Te voilà donc devenu homme posé, établi, piété, investi de fonctions honorables et chargé de défendre la morale publique. Regarde-toi dans ta glace immédiatement et dis-moi si tu n’as pas une grande envie de rire. Tant pis pour toi si tu ne l’as pas ; cela prouverait que tu es déjà si encrassé dans ton métier que tu en serais devenu stupide. Exerce-le de ton mieux, ce brave métier, mais ne te prends pas au sérieux ; conserve toujours l’ironie philosophique ; pour l’amour de moi, ne te prends pas au sérieux.
Nouvelles : Baudry[1] vient de se marier, il y a eu samedi huit jours, avec Mlle Sénard[2]. Podesta est également marié ; Lengliné, le commis de M. Le Poittevin, s’est aussi marié ; Denouette s’est encore marié.

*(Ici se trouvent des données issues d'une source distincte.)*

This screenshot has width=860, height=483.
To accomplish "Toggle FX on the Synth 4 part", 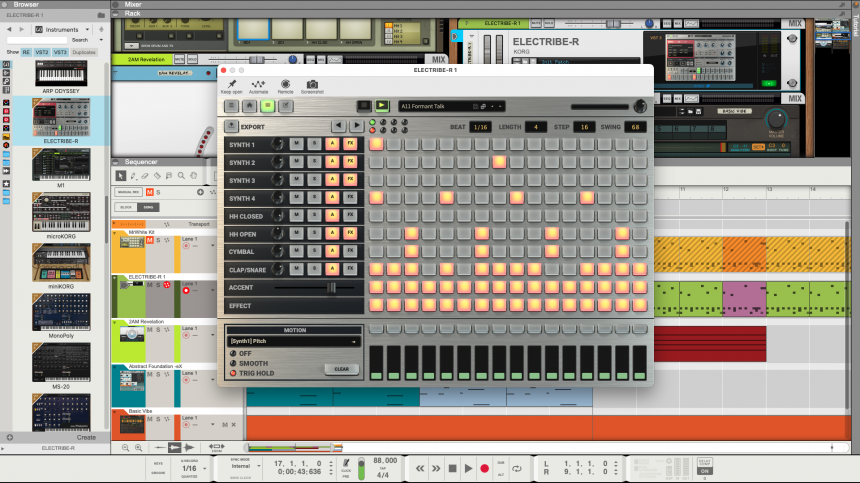I will (350, 198).
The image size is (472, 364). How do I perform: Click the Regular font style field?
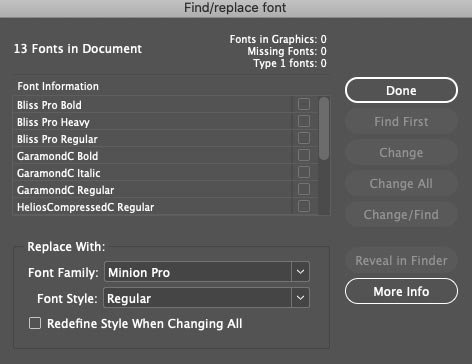[x=198, y=298]
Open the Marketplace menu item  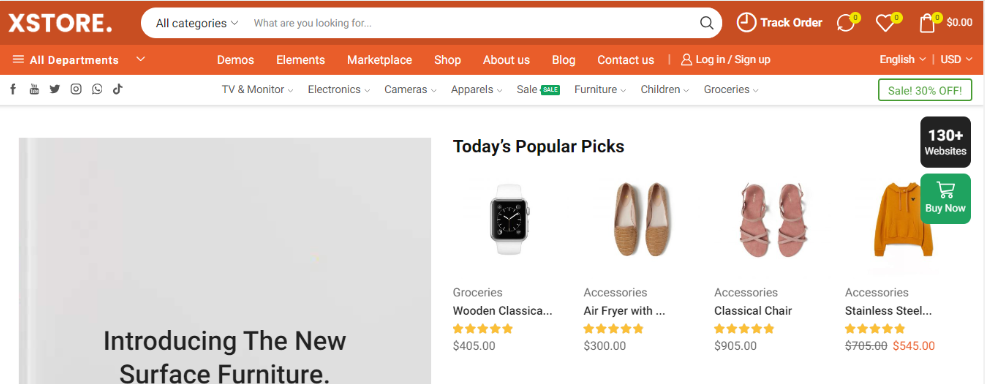[x=379, y=60]
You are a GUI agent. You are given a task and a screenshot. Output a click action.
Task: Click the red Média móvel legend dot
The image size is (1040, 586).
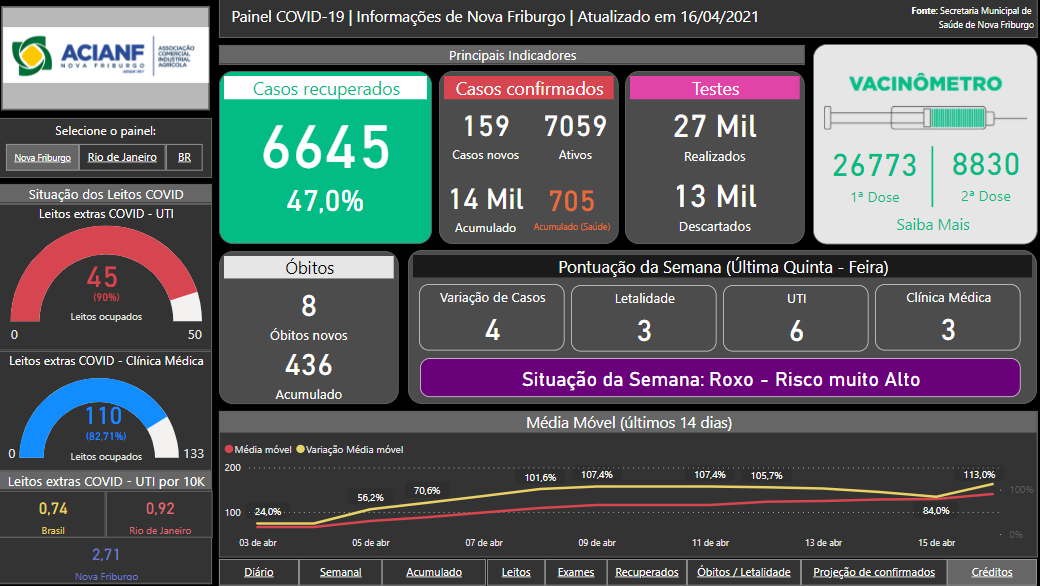[x=229, y=450]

Tout le monde se marie, si ce n’est moi ; et toi, que j’oubliais pour le quart d’heure ; mais ça t’arrivera un de ces jours, quand tu seras procureur du roi en titre. Il est de certaines fonctions où l’on est presque forcé de prendre une femme, comme il y a certaines fortunes où il serait honteux de ne pas avoir d’équipage. Allons, passons le gant blanc, tirons la bretelle, avançons-nous vers l’officier municipal, prenons une légitime… Il me tarde de te voir muni d’un Victor, d’un Adolphe ou d’un Arthur, qu’on appellera totor, dodofe ou tutur, qui sera habillé en artilleur et qui récitera des fables : maître Corbeau sur un arbre perché, etc.

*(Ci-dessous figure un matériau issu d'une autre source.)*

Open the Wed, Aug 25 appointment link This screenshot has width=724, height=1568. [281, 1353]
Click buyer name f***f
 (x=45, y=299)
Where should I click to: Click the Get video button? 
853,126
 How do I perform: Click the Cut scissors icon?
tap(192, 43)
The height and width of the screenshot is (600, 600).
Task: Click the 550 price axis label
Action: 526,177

Il faisait beau temps hier et de l’ombre sous les arbres verts. J’ai repensé à nos anciennes promenades, pipe au bec, à cette femme au goître, chez laquelle nous avons pris des grogs au vin.

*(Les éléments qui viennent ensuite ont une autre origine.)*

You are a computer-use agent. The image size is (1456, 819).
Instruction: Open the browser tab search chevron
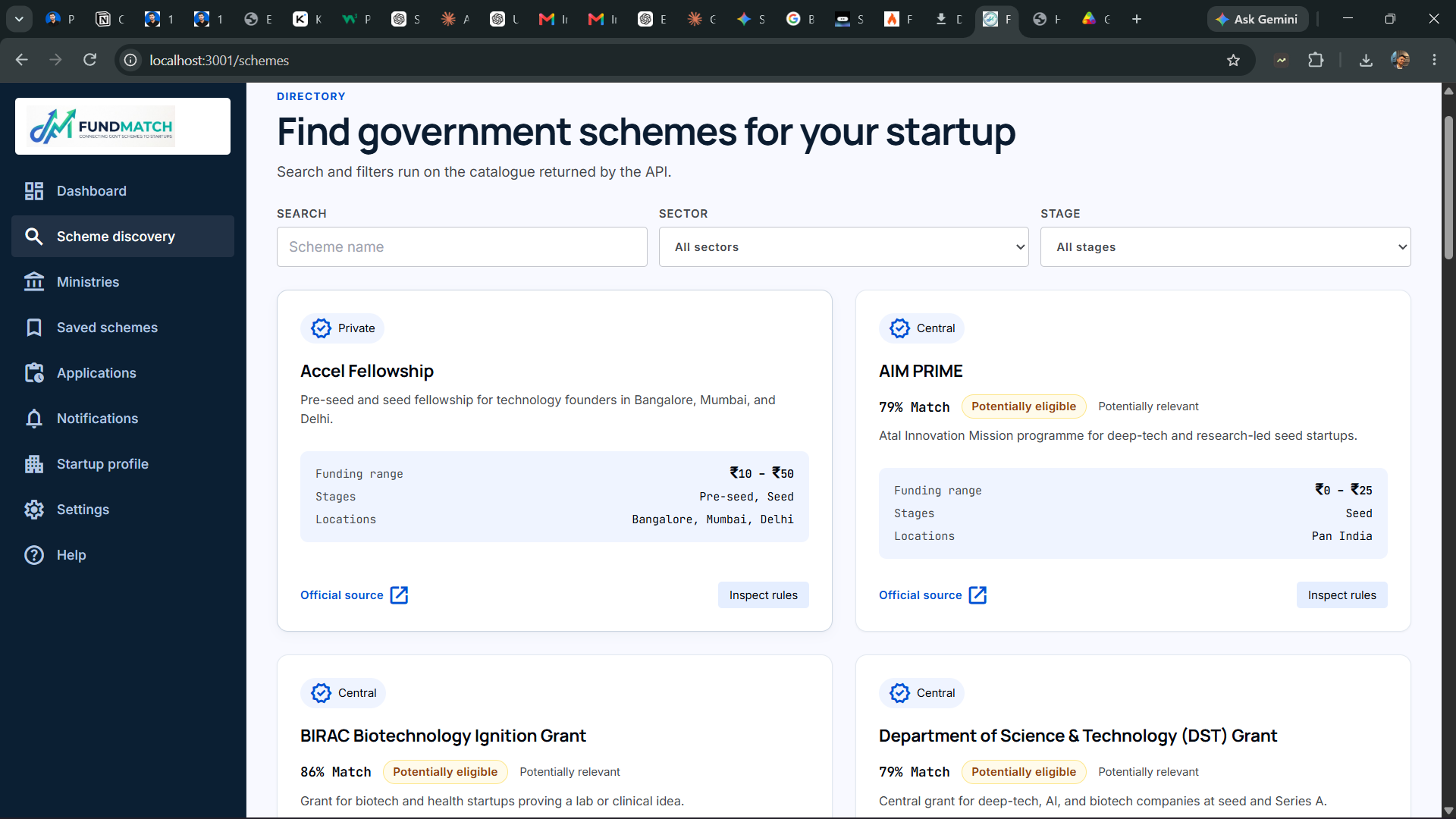pyautogui.click(x=19, y=19)
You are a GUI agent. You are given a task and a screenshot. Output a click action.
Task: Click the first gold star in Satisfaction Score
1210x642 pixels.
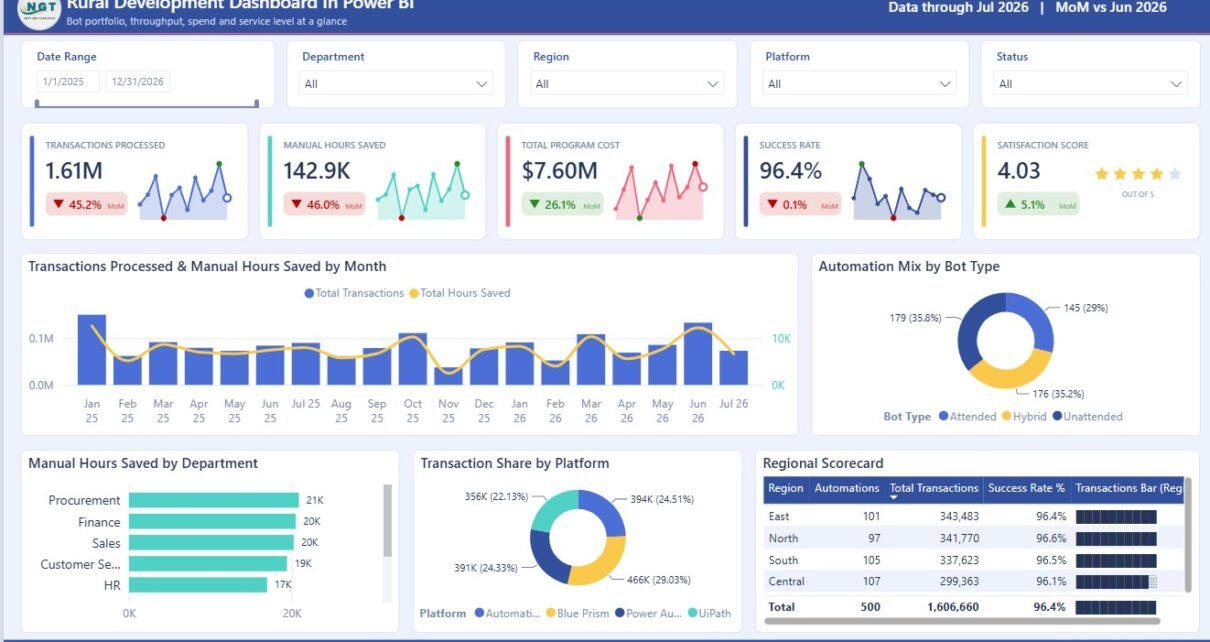1102,174

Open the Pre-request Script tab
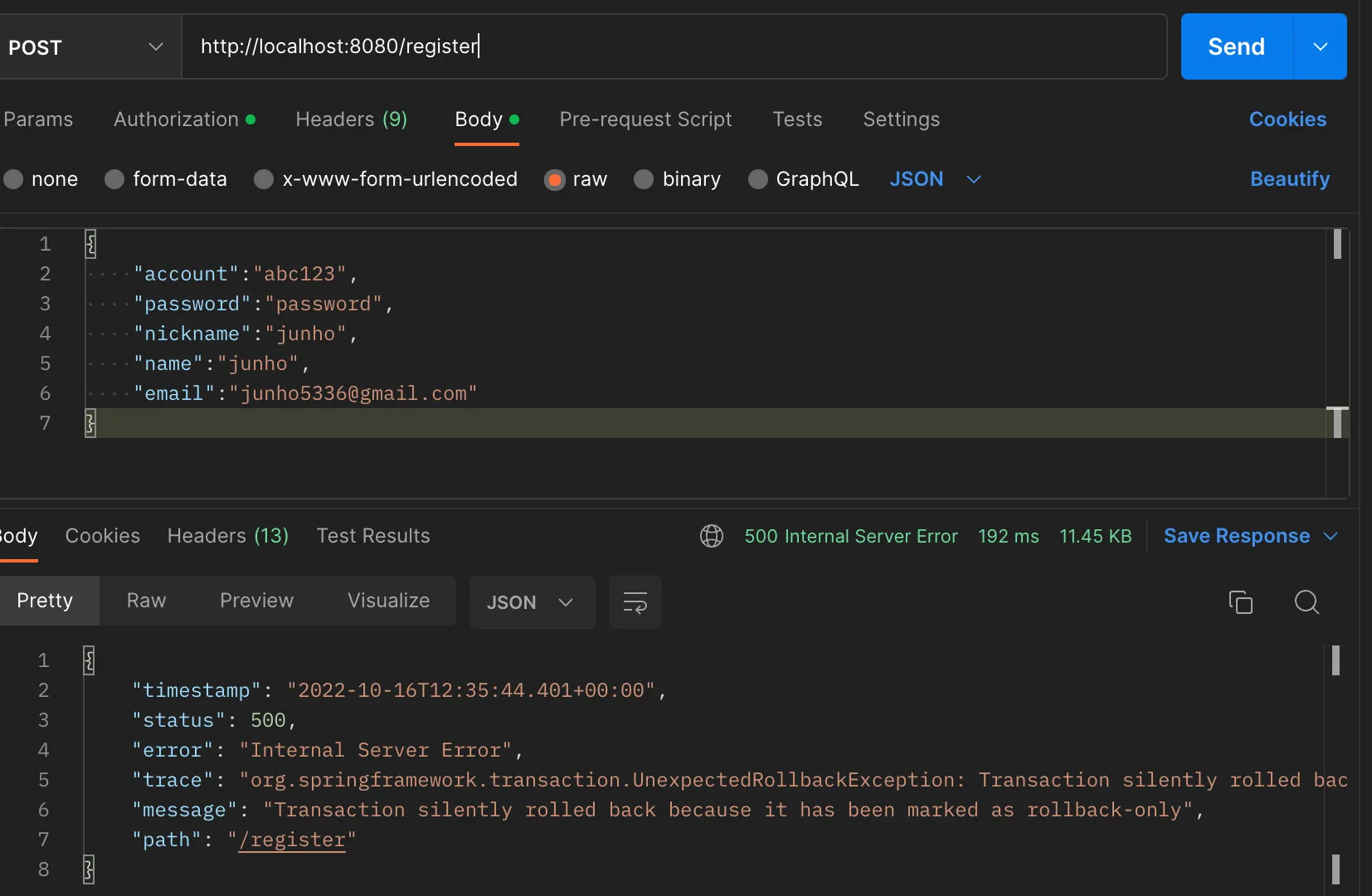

Jeudi, en revenant de Paris dans le chemin de fer, à Gaillon, j’ai revu la place où nous avons trouvé « un jour un boyau de mouton neutralisé sans odeur ». Comme il y a longtemps de ça ! Pauvre vieux ! sais-tu que c’était beau, mes voyages de Pâques aux Andelys et la prodigieuse vigueur de blague que j’avais alors ! Quelles pipes ! Comme nous avions peu de retenue dans nos propos ! C’était plaisir. Nous bravions tout à fait l’honnêteté, comme eût dit Boileau, et nous respections peu le lecteur français.
Voici deux choses que je te demanderai : 1o Il y a à Bastia ou à Ajaccio, plus probablement à Bastia, des libraires qui ont publié des recueils de « Ballata » corses. Aurais-tu l’amabilité de m’en acheter quelques-uns ? 2o Je désirerais m’occuper de l’histoire de Sampier Ornano qui vivait vers 1560-70. Penses-tu que je puisse avoir en Corse quelque renseignement particulier sur cet homme et sur cette époque ? Je voudrais connaître l’état de la Corse de 1550 environ à 1650, la seconde moitié du XVIe siècle et la première du XVIIe environ. Si tu ne trouves rien tout de suite, je t’en reparlerai plus au long dans ma prochaine lettre.
Adieu, mon vieux bougre. Tout à toi, tu le sais.